Big Expectations, Big Initiatives
Indeed, there are high expectations for AI across the Gulf. Saudi Arabia’s policymakers hope that Neom (a planned mega-city) will become an Arabian Silicon Valley, where robots outnumber humans and fully-autonomous vehicles replace traditional modes of transportation. In addition to a dedicated minister to oversee the UAE’s AI portfolio, the emirate of Dubai launched the Smart Dubai initiative, which includes a designated AI lab that is managed through a partnership with IBM. Technology-focused free zones, like Qatar Science and Technology Park and Knowledge Oasis Muscat, aim to attract foreign and local investment in each country. However, while the Gulf Arab states can utilize AI to increase efficiency and improve productivity in strategic sectors, leveraging AI to transform the underlying structures of Gulf Arab economies will prove to be a much more complex and competitive process.
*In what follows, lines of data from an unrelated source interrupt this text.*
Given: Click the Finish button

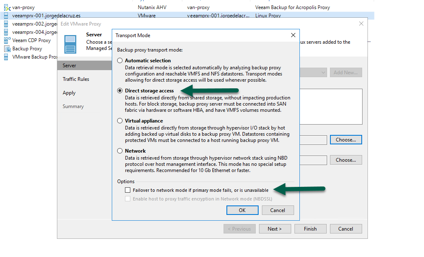Looking at the screenshot, I should [310, 229].
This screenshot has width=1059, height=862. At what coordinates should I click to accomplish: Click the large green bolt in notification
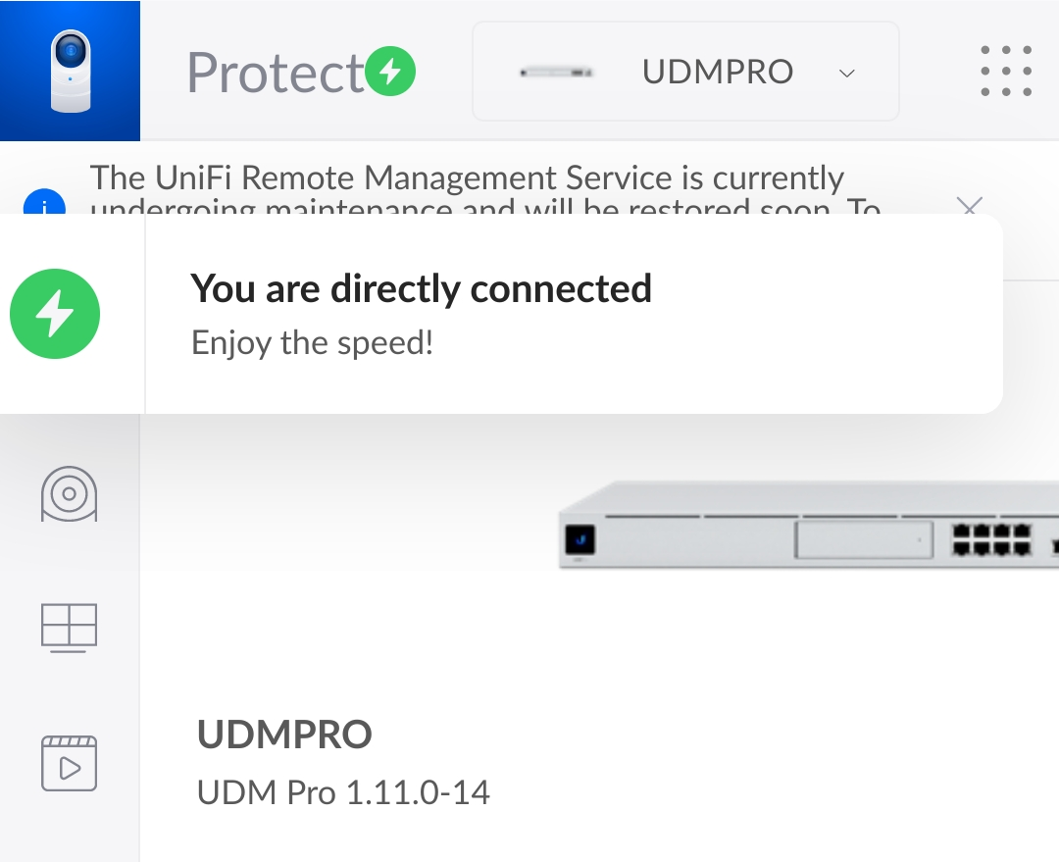(55, 314)
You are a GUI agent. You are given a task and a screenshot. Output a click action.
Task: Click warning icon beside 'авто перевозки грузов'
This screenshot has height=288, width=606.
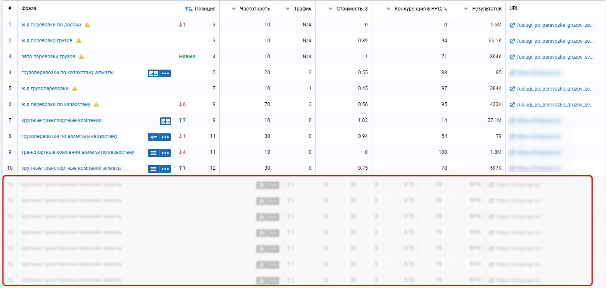coord(81,57)
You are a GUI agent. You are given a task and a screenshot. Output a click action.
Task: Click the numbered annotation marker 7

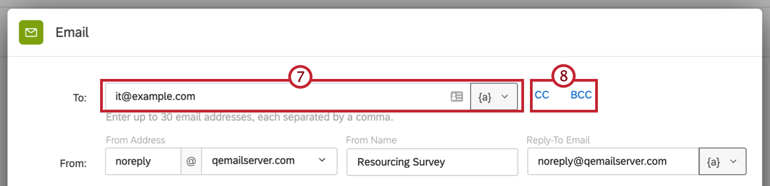(x=300, y=77)
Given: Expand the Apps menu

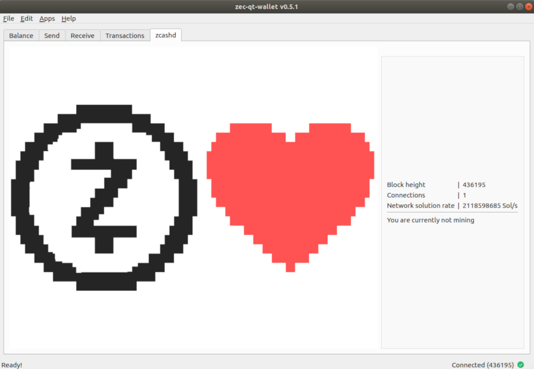Looking at the screenshot, I should pyautogui.click(x=47, y=18).
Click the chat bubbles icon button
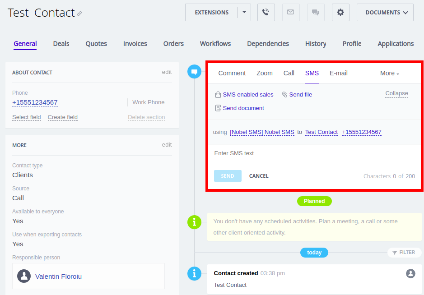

The AI applications of assisted and augmented intelligence, wherein hardwired and adaptive systems enhance human decision-making, can help reduce wasteful spending in the region. Fluctuations in hydrocarbon prices and a tendency to delay painful economic reforms have compounded fiscal challenges confronting Gulf Arab states. Saudi Arabia’s cumulative budget deficits between 2015 and 2017 reached approximately $229 billion. Successive years of budget deficits in Bahrain depleted the country’s foreign currency reserves by nearly 75 percent, forcing neighboring Gulf states to pledge $10 billion in October 2018 to shore up the country’s finances. Moreover, the IMF warned Oman that the country must implement reforms to improve its fiscal sustainability in the medium and long terms. AI can assist economic policymakers to identify budget inefficiencies and better allocate state spending to programs and departments that demonstrate a measurable impact.
Gulf Arab states can likewise utilize AI to trim bloated public sectors. Regional governments employ far too many citizens in unproductive, expensive roles. For example, approximately 89 percent of employed Qatari citizens work within the public sector. The sustainability issues surrounding the Gulf’s labor market segmentation are well-known. The proposed austerity program in Bahrain even includes a public-sector retirement scheme. Yet labor reform in the Gulf is no easy task. The integration of AI applications–specifically automation and autonomous intelligence–can supplant redundant public-sector positions in a manner that is more politically palatable than hiring cheap expatriate labor. Indeed, a failure to implement the latest AI technology to streamline government bureaucracies and programs to enhance decision-making processes would be socially irresponsible.
The Fossil Fuel Trap
AI can also boost productivity in preexisting strategic sectors of the economy. The PwC report forecasts that the largest economic contributions from AI will occur in the finance, public services, and manufacturing sectors. Within the Arab Gulf, these typically separate domains are closely linked to hydrocarbon revenues. If leveraged correctly, AI could lead to applications that unlock new value from energy resources. Indeed, the Abu Dhabi National Oil Company held an Artificial Intelligence Forum in November 2018 to explore how AI will impact the development and competitiveness of the oil and gas industry.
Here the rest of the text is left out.